Linux ACPI
 help / color / mirror / Atom feed
* OOB access on ACPI processor thermal device via sysfs write
@ 2020-04-02  7:41 Takashi Iwai
  2020-04-02  7:47 ` Zhang, Rui
  0 siblings, 1 reply; 6+ messages in thread
From: Takashi Iwai @ 2020-04-02  7:41 UTC (permalink / raw)
  To: linux-acpi; +Cc: Zhang Rui, Rafael J. Wysocki, Len Brown, linux-kernel

[ My post yesterday didn't seem go out properly, so I'm resending with
  a different MTA setup; sorry if you already received it ]

Hi,

after my recent patch [*], I started looking at the root cause more
closely, and found that it's a side-effect of the device
initialization order between acpi_processor_driver and cpufreq.
  [*] https://lore.kernel.org/linux-pm/20200330140859.12535-1-tiwai@suse.de/

In short:
  
- acpi_processor_driver_init() is called fairly early boot stage, and
  it registers a thermal device for each CPU. 

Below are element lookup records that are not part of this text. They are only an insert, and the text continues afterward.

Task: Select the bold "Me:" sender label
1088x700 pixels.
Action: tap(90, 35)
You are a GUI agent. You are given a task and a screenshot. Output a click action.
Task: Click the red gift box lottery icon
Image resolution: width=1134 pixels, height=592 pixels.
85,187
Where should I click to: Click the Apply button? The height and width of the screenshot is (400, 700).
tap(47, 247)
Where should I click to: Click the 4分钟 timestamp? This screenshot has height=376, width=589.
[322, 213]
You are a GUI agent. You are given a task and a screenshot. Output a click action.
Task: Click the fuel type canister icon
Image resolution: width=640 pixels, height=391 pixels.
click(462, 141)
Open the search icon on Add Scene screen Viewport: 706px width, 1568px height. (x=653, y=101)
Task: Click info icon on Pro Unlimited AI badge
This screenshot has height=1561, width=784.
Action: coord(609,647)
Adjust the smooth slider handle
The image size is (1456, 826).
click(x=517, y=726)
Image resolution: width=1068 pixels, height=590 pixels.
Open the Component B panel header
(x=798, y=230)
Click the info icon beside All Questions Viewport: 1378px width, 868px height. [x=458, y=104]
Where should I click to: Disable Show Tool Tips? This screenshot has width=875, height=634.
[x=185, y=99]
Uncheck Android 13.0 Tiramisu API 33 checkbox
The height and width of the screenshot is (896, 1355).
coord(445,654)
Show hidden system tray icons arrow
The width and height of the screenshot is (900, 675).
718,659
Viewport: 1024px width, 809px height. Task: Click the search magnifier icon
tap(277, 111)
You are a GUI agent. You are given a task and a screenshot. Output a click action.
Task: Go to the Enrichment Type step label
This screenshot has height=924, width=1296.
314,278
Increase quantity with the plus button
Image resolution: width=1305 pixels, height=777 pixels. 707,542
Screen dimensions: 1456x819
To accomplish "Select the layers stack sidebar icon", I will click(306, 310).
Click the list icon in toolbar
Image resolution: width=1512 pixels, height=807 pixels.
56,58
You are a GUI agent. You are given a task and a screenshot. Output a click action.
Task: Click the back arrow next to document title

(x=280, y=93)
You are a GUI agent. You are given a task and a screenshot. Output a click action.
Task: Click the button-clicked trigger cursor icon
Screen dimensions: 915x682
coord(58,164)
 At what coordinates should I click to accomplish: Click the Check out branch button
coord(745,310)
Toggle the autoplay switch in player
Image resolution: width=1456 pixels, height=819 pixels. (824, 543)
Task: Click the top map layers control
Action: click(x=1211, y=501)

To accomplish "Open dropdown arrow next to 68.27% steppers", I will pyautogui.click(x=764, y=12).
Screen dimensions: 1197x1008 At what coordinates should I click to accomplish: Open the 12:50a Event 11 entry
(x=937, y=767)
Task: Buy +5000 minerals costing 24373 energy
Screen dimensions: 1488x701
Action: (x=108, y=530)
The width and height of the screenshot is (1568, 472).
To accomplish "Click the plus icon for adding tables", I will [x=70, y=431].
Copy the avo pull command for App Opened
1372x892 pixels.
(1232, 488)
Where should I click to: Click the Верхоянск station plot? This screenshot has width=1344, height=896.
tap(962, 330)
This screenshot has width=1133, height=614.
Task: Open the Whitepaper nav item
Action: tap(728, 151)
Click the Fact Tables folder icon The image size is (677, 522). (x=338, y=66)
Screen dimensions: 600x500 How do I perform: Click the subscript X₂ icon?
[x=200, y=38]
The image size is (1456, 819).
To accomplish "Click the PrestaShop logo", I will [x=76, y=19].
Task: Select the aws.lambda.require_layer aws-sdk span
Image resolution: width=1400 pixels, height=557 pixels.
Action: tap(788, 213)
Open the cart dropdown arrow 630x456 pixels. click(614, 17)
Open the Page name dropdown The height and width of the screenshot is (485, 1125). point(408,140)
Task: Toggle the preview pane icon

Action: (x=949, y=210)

- A thermal device allocates a statistics table with the fixed size
  determined by get_max_state() ops call at its probe time.
  (The table entry is updated at each time a write to thermal state
  file happens.)

  For ACPI, processor_get_max_state() is called and it invokes
  acpi_processor_max_state() that calculates the max states depending
  on cpufreq, cpufreq_get_max_state().

  cpufreq_get_max_state() returns 0 at this stage because no cpufreq
  driver is available.  So the table size is set to 1.

- Later on, after cpufreq get initialized, the following sysfs write
  causes an OOB access and corrupts memory (eventually Oops):
    # echo 3 > /sys/class/thermal/cooling_device0/cur_state

  The reason is that now processor_get_max_state() returns 3 as
  cpufreq became available.  So the thermal driver believes as if it
  were a valid value, and updates the table accordingly although it
  overflows.


My patch above detects and avoids such an overflow, but it's no real
fix for the cause.  The proper fix needs either the shuffling of the
device creation order or some automatic resize of statistics table.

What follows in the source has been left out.